**依頼内容:** 以下にある品質保証についての記事を、一字も変えずに全文書き写してください。

こんにちは、MARCUSです。
『品質保証ってどういう仕事?』『品質保証の具体的な仕事って何?』『なにか仕事をする上で大切なことは?』
そんなあなたの疑問にお答えします。
本記事の内容
①品質保証とは?
②なぜ品質保証が必要なのか?
③品質保証担当者に求められること
建設現場・工場・プロジェクトマネージメントなどでも、モノづくりに関わるようになると『品質保証』という言葉をよく耳にします。
具体的に何をしている部門やスタッフなのか説明できますか?
ううん、、、何かを検査したりする人?
実際に仕事上で関わりがあるとか、その部門で実際に働いている人でなければ、イメージしづらい仕事ってありますよね。
今回は『品質保証』について説明していきます。
日常的に品質保証と仕事をしている建設系プロマネの私@PMPが書いていきます。
目次
①品質保証とは?
まずは結論ですが、品質保証とは『全てのプロセスを通して、製品の品質を保証する全ての活動』のことで、英語では『Quality assurance』、『QA』と略されます。
英語のAssuranceは『保証、裏付け、確実性』といった意味の単語ですので、『品質の確実性を裏付けをする活動』と言い換えることもできます。
実際に、品質保証のことを百科事典では以下のように書いています。
QAと略称することが多い。JISにおいては、消費者の要求する品質が十分に満されることを保証するために、生産者が行なう体系的活動(JIS Z 8101)と定めている。この品質保証の目的を達成するために,生産者は市場における消費者のニーズや製品の使用条件をよくしらべ,これにもとづいて商品企画を立てることから始まり、研究開発や製品設計を行い、生産準備、生産、販売およびアフターサービスに及ぶ各段階において品質を確保する活動を行うことになる。
世界大百科事典 第2版
品質保証の主な業務内容は、以下になります。

**項目一覧:**
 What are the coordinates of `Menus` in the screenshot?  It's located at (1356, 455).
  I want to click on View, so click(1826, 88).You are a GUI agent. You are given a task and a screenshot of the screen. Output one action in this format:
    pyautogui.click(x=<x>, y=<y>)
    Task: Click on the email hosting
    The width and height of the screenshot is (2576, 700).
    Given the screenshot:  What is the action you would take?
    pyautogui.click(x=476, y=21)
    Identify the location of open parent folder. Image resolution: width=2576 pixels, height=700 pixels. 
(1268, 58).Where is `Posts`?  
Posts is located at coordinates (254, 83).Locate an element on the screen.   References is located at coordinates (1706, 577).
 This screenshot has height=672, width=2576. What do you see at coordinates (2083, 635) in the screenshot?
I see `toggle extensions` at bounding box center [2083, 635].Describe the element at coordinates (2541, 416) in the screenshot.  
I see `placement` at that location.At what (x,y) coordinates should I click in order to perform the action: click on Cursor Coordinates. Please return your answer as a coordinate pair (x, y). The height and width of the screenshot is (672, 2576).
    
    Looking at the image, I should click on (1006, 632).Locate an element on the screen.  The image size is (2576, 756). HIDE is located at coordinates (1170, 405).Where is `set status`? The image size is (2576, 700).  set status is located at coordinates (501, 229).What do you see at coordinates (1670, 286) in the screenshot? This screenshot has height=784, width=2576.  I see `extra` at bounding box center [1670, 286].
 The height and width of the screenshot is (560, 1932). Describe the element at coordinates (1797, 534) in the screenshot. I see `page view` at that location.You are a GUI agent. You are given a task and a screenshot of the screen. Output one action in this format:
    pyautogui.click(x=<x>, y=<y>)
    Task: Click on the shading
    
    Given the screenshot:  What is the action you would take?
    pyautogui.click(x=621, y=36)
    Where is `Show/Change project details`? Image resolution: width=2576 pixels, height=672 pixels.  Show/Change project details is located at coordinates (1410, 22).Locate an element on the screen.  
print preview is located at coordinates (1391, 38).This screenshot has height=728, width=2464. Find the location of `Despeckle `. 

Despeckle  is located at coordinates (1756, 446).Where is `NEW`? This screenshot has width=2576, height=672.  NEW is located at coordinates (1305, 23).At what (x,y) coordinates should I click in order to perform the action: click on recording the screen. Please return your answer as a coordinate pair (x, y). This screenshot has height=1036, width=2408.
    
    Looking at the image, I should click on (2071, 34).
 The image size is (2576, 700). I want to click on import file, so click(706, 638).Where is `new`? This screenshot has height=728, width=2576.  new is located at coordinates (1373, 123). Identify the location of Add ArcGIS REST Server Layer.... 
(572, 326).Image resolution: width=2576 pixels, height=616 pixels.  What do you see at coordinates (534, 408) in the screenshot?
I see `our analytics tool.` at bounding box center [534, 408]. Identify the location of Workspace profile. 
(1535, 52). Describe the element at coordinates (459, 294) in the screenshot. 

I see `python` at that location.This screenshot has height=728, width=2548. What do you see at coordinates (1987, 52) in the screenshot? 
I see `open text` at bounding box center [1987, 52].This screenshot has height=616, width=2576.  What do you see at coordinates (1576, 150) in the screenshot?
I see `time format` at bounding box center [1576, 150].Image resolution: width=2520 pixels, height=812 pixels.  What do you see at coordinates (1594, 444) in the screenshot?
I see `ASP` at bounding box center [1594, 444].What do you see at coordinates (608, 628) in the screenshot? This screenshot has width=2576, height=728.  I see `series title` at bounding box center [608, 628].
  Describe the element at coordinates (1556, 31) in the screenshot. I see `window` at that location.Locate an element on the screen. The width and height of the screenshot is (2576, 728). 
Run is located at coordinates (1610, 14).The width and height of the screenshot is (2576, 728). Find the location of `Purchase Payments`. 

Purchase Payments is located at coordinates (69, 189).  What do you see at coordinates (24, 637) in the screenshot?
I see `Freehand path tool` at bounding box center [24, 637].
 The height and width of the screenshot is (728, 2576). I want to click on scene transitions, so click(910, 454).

**完全な回答:**
こんにちは、MARCUSです。
『品質保証ってどういう仕事?』『品質保証の具体的な仕事って何?』『なにか仕事をする上で大切なことは?』
そんなあなたの疑問にお答えします。
本記事の内容
①品質保証とは?
②なぜ品質保証が必要なのか?
③品質保証担当者に求められること
建設現場・工場・プロジェクトマネージメントなどでも、モノづくりに関わるようになると『品質保証』という言葉をよく耳にします。
具体的に何をしている部門やスタッフなのか説明できますか?
ううん、、、何かを検査したりする人?
実際に仕事上で関わりがあるとか、その部門で実際に働いている人でなければ、イメージしづらい仕事ってありますよね。
今回は『品質保証』について説明していきます。
日常的に品質保証と仕事をしている建設系プロマネの私@PMPが書いていきます。
目次
①品質保証とは?
まずは結論ですが、品質保証とは『全てのプロセスを通して、製品の品質を保証する全ての活動』のことで、英語では『Quality assurance』、『QA』と略されます。
英語のAssuranceは『保証、裏付け、確実性』といった意味の単語ですので、『品質の確実性を裏付けをする活動』と言い換えることもできます。
実際に、品質保証のことを百科事典では以下のように書いています。
QAと略称することが多い。JISにおいては、消費者の要求する品質が十分に満されることを保証するために、生産者が行なう体系的活動(JIS Z 8101)と定めている。この品質保証の目的を達成するために,生産者は市場における消費者のニーズや製品の使用条件をよくしらべ,これにもとづいて商品企画を立てることから始まり、研究開発や製品設計を行い、生産準備、生産、販売およびアフターサービスに及ぶ各段階において品質を確保する活動を行うことになる。
世界大百科事典 第2版
品質保証の主な業務内容は、以下になります。